Temporal Failures reference

A Failure is Temporal's representation of various types of errors that occur in the system.

There are different types of Failures, and each has a different type in the SDKs and different information in the protobuf messages (which are used to communicate with the Temporal Service and appear in Event History).

Temporal Failure

Most SDKs have a base class that the other Failures extend:

TypeScript: TemporalFailure
Java: TemporalFailure
Python: FailureError

The base Failure proto message has these fields:

string message
string stack_trace
string source: The SDK this Failure originated in (for example, "TypeScriptSDK"). In some SDKs, this field is used to rehydrate the call stack into an exception object.
Failure cause: The Failure message of the cause of this Failure (if applicable).
Payload encoded_attributes: Contains the encoded message and stack_trace fields when using a Failure Converter.

Application Failure

Workflow, and Activity, and Nexus Operation code use Application Failures to communicate application-specific failures that happen. This is the only type of Temporal Failure created and thrown by user code.

TypeScript: ApplicationFailure
Java: ApplicationFailure
Go: ApplicationError
Python: ApplicationError
Proto: ApplicationFailureInfo and Failure

Errors in Workflows

An error in a Workflow can cause either a Workflow Task Failure (the Task will be retried) or a Workflow Execution Failure (the Workflow is marked as failed).

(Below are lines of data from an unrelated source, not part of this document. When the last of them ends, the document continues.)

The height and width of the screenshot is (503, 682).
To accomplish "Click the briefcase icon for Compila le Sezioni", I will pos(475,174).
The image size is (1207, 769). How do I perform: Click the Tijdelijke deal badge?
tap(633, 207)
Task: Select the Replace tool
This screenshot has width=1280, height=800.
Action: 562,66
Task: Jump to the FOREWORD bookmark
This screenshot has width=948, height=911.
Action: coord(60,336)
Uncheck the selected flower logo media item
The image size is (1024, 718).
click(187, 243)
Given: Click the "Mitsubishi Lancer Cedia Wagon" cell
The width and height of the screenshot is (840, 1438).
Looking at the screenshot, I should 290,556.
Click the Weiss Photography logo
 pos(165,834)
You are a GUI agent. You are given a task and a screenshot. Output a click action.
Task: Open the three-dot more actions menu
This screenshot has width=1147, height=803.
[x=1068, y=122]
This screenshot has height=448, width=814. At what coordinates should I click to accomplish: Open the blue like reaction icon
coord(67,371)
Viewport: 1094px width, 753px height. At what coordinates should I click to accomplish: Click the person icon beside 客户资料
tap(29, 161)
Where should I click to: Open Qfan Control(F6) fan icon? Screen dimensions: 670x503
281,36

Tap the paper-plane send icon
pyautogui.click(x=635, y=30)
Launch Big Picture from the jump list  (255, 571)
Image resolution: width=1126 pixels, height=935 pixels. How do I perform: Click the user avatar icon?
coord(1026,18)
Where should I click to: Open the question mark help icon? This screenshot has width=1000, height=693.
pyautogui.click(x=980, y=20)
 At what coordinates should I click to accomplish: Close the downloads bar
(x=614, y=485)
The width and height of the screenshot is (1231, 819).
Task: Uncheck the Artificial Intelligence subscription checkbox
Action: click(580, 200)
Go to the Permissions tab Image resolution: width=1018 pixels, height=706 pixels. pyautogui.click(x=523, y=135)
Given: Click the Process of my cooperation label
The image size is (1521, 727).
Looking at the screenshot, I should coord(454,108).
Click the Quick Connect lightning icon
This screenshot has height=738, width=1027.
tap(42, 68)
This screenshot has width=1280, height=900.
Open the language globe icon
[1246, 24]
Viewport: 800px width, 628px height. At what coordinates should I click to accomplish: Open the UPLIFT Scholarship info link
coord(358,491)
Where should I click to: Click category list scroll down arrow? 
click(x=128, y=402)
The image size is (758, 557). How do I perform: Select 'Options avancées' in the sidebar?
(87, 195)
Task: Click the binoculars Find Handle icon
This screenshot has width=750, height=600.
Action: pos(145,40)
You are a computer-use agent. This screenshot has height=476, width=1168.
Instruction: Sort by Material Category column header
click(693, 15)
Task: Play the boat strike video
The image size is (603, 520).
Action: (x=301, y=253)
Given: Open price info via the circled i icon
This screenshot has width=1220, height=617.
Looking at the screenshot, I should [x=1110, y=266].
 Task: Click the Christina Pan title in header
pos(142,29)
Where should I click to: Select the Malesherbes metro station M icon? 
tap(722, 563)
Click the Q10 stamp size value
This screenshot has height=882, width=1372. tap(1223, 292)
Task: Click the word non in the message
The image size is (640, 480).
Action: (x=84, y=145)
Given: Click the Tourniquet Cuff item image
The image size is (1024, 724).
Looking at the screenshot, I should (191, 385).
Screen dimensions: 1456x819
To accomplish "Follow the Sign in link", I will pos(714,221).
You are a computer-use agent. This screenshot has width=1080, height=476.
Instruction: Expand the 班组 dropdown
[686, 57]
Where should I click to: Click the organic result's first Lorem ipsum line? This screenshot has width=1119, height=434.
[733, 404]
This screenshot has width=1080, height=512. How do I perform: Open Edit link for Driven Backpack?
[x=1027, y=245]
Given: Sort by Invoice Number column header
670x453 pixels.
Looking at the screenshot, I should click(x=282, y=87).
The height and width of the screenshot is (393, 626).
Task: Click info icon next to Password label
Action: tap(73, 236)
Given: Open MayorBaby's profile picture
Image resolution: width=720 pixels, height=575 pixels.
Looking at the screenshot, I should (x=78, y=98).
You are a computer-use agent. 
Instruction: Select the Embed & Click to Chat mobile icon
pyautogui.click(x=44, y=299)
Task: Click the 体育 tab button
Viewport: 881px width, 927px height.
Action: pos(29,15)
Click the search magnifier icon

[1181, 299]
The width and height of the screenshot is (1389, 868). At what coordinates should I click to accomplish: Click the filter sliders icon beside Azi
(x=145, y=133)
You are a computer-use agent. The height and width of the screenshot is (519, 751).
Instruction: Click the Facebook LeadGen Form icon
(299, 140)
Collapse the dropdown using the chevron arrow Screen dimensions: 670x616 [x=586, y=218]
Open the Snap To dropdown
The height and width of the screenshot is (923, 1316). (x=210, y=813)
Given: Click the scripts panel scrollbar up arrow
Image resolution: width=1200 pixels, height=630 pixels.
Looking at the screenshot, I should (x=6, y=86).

Only Workflow exceptions that are Temporal Failures cause the Workflow Execution to fail; all other exceptions cause the Workflow Task to fail and be retried (in Go, any error returned from the Workflow fails the Workflow Execution, and a panic fails the Workflow Task). Most types of Temporal Failures occur automatically, like a Cancelled Failure when the Workflow is Cancelled or an Activity Failure when an Activity Fails. You can also explicitly fail the Workflow Execution by throwing an Application Failure (returning any error in Go).

Workflow Task Failures

A Workflow Task Failure is an unexpected situation failing to process a Workflow Task. This could be triggered by raising an exception in your Workflow code. Any exception that does not extend Temporal's FailureError exception is considered a Workflow Task Failure. These types of failures will cause the Workflow Task to be retried.

Workflow Execution Failures

An ApplicationError, an extension of FailureError, can be raised in a Workflow to fail the Workflow Execution. Workflow Execution Failures put the Workflow Execution into the "Failed" state and no more attempts will be made in progressing this execution. If you are creating custom exceptions you would either need to extend the ApplicationError class—a child class of FailureError— or explicitly state that this exception is a Workflow Execution Failure by raising a new ApplicationError.

Errors in Activities

In Activities, you can either throw an Application Failure or another Error to fail the Activity Task. In the latter case, the error is converted to an Application Failure. During conversion, the following Application Failure fields are set:

type is set to the error's type name.
message is set to the error message.
non_retryable is set to false.
details are left unset.
cause is a Failure converted from the error's cause property.
next_retry_delay is left unset.
call stack is copied.

When an Activity Execution fails, the Application Failure from the last Activity Task is the cause field of the ActivityFailure thrown in the Workflow.

Errors in Nexus Operations

Nexus Operations can end up in completed, failed, canceled, and timed out states.

Under the hood, the Nexus Operation machinery, breaks up the lifecycle of an Operation into one or more StartOperation requests and completion callbacks and automatically retries these requests as long they fail with retryable errors.

The Workflow-specified schedule-to-close timeout is enforced by the caller's machinery and the only way for an Operation to transition to the timed out state.

Operations can end up in the other three states either when a user handler returns a synchronous response or error, or when an asynchronous Operation (like one backed by a workflow) eventually reaches a terminal state.

A handler can return either retryable or non-retryable errors to indicate to the caller's Nexus machinery whether to retry a given request. Requests that time out before a response is sent to the caller are automatically retried.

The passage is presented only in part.